Our question is if and how the soil bacteria evolve differently in response to transforming DF to AG. What happens to the bacterial communities when we cut down the forest, grow one crop a year, add fertilizer, and reduce the amount of oxygen by increasing the level of moisture?

In the soils, nitrate (fertilizer) is chemically reduced in the denitrification pathway:

NO3 → NO2 → NO → N2O → N2


Notice that one byproduct is nitrous oxide, the third-most potent greenhouse gas. Each of these reactions are catalyzed by a different gene. We look at nitrite reductase (nirK), which reduces nitrite (NO2) to nitric oxide (NO). The first indicator that this is an important gene is that an estimated 1/9 of bacteria in DF have this gene, while 1/3 of bacteria in AG have it. This increase in nirK abundance suggests that bacteria with nirK have higher fitness in AG than in DF. That nirK should affect fitness makes sense because under anaerobic conditions (no oxygen), some bacteria can use nitrate to make energy. They basically breathe nitrate. It’s not as efficient as using oxygen, but clearly much better than doing nothing at all in times of limited O2.

In order to estimate the selection pressure that the change of environment exerts on the bacteria, we turn to the formalism of dN/dS. This is the ratio between the rates of non-synonymous and synonymous substitutions. dN is the rate at which nucleotide substitutions change an amino acid in the protein-coding sequence of a gene (e.g., CTG → CCG, which code for leucine and proline). Similarly, dS is the rate of nucleotide substitutions that changes a codon, but not the amino acid (e.g., CTG → CTA, which both code for leucine).

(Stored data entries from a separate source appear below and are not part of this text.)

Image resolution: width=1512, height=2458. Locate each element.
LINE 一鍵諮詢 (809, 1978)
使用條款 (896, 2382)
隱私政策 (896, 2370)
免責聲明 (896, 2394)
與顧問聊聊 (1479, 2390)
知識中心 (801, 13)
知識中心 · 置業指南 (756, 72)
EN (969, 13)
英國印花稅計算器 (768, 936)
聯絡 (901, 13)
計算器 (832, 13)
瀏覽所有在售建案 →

Assuming that synonymous nucleotide substitutions don’t change the efficacy of the protein (a fair assumption, but not always a certainty), we can infer that if dN=dS, then it doesn’t matter what the sequence of amino acids is, and that there is no selection acting on the gene (or amino acid site). If the environment dictates that the protein must consist of a certain sequence of amino acids, then selection will favor those that are of that particular sequence, and purge those that deviate from it. This is purifying selection, and results in dN being smaller than dS. On the other hand, if the protein is not optimal, some amino acid changes will be favorable to the organism, and we might observe that dN is larger than dS. Thus, measuring dN/dS is informative about the selection pressure exerted on the gene in question.

Given a phylogenetic tree based on the nirK sequences, we can compute dN/dS for each amino acid site in the gene. Using some 30 unique sequences from both AG and DF, we can compare dN/dS between the two.

Two phylogenetic trees from AG (red nodes) and DF (green nodes). The sequences at every internal node is estimated based on a substitution model and on the known sequences at the tips. dN/dS is then computed between all pairs of sequences separated by a branch. The two trees have 30 sequences that are chosen at random among the full set of sequences from KBS.

The result is that for both the bacteria from the agricultural soils and the forest soils the majority of amino acid sites have a dN/dS much smaller than one. Most sites are thus under purifying selection. However, DF does contain a fair number of sites with a dN/dS close to one, while there are nearly none of those in AG. In other words, not only are bacteria in AG more likely to have a copy of nirK, those copies are also more stringently optimized in AG than they are in DF. It thus seems to be of higher importance for the bacteria to possess a well-functioning nirK gene when their environment is farmland.

And this is bad news for us, because it means that traditional farming practices increases the amount of N2O in the atmosphere, thereby exacerbating global climate change. The good news is that the selection pressure in AG does not cause the bacteria that thrived in DF to disappear completely, so it is possible that the bacterial communities in farmland left to its own devices will eventually change their composition back into what they were in the past.